79422-40-5Relevant articles and documents
Intramolecular biaryl coupling reaction of benzyl benzoate and phenyl benzoate derivatives, and its application to the formal synthesis of (-)-steganone
Takeda, Shigemitsu,Abe, Hitoshi,Takeuchi, Yasuo,Harayama, Takashi
, p. 396 - 408 (2007/10/03)
Construction of the biaryl moiety of stegane and related compounds through an intramolecular biaryl coupling reaction is described.

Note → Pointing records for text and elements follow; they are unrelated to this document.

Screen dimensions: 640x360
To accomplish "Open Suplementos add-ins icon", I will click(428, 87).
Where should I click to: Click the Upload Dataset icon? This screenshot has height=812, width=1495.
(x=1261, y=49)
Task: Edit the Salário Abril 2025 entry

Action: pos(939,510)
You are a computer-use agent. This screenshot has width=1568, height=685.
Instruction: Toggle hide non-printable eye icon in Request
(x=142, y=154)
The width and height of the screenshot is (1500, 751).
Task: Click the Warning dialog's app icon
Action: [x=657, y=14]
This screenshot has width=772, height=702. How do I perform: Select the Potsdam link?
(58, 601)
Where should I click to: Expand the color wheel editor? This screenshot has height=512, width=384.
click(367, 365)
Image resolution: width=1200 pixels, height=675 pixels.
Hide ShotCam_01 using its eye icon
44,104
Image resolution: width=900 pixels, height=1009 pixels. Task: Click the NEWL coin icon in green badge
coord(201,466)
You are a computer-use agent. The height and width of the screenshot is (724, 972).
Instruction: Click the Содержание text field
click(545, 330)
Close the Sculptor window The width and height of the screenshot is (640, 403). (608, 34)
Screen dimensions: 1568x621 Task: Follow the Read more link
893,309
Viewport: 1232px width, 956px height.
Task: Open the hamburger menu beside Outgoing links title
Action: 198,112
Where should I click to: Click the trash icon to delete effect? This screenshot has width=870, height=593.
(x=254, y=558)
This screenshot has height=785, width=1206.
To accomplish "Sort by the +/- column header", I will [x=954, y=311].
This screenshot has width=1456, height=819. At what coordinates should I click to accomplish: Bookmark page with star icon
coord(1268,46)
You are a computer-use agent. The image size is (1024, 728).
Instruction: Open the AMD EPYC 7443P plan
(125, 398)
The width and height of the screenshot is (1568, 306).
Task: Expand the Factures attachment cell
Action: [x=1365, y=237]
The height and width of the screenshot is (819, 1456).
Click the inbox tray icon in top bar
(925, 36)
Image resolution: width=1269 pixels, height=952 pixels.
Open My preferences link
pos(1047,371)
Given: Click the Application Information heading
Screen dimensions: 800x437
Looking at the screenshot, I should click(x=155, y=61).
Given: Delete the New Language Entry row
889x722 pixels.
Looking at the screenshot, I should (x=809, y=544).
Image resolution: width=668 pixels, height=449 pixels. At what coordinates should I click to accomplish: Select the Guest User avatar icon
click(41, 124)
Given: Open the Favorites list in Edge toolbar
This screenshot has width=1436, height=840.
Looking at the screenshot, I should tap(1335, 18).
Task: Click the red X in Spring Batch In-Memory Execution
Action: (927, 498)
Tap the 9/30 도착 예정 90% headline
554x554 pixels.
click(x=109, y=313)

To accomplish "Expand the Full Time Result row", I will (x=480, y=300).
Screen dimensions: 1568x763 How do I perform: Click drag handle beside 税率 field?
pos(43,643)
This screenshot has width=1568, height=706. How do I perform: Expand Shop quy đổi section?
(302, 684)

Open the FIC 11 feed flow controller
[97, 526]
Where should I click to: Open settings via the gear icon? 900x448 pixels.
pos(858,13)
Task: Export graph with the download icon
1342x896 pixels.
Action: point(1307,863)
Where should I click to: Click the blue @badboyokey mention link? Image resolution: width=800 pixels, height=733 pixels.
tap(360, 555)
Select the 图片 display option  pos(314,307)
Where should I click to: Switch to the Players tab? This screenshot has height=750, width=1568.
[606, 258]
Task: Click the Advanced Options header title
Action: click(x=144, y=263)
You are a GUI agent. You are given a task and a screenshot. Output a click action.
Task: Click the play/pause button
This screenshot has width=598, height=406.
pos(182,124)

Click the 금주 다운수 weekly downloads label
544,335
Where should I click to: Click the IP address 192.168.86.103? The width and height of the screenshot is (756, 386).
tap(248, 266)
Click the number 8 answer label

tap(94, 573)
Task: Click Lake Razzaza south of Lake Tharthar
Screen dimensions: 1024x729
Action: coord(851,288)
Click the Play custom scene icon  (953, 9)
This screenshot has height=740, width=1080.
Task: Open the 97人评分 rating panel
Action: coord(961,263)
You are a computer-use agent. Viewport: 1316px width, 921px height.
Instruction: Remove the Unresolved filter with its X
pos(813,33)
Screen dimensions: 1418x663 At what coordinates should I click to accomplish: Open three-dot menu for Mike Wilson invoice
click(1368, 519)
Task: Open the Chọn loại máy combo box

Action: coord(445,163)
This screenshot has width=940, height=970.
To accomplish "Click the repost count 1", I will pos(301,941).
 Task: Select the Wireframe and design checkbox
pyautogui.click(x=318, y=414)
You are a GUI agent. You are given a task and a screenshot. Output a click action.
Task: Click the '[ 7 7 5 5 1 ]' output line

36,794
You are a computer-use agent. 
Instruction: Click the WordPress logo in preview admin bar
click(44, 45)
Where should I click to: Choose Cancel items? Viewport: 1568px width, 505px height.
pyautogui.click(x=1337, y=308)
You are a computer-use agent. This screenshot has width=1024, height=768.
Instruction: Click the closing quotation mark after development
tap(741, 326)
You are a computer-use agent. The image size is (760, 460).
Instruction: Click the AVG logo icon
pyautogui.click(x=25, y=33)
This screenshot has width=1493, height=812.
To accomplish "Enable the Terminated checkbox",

Undesired products were obtained by the intramolecular coupling reaction of benzyl benzoates (8, 13, and 14) because of the
Reaction of Aryl and Vinyl Halides with Zerovalent Nickel-Preparative Aspects and the Synthesis of Alnusone
Semmelhack, M.F.,Helquist, Paul,Jones, L.D.,Keller, Leonard,Mendelson L.,et al.
, p. 6460 - 6471 (2007/10/02)
Zerovalent nickel complexes such as bis(1,5-cyclooctadiene)nickel and tetrakis(triphenylphosphine)nickel react rapidly with aryl and vinyl halides to produce the symmetrical coupling products, a low-temperature analogue of the Ullman reaction.The reaction proceeds through oxidative addition of the organic halide to Ni(0), and the reactivity of the Ni(II)intermediates has been examined.Arylnickel halide complexes decompose rapidly to biaryls in DMF.The coupling of simple vinyl halides proceeds with isomerization of the double bond but 3-haloacrylates give efficient co upling with retention of geometry.Cyclizations to form ortho-bridged biaryls are efficient in simple cases (6-, 7-, 8-, 9-, 10-, and 14-membered rings) but fail with an ortho-disubstituted case.The 13-membered meta-bridged cyclic biphenyl, alnusone, is prepared efficiently with the crucial aryl halide coupling to form the ring proceeding in 50percent yield.A side reaction promoted by the presence of protons and with certain ortho-substituted aryl halides is reduction of the aryl halide to the arene.This process can be enhanced by deliberate addition of acid during reaction with Ni(0) and a series of aryl halides underwent succesful reduction.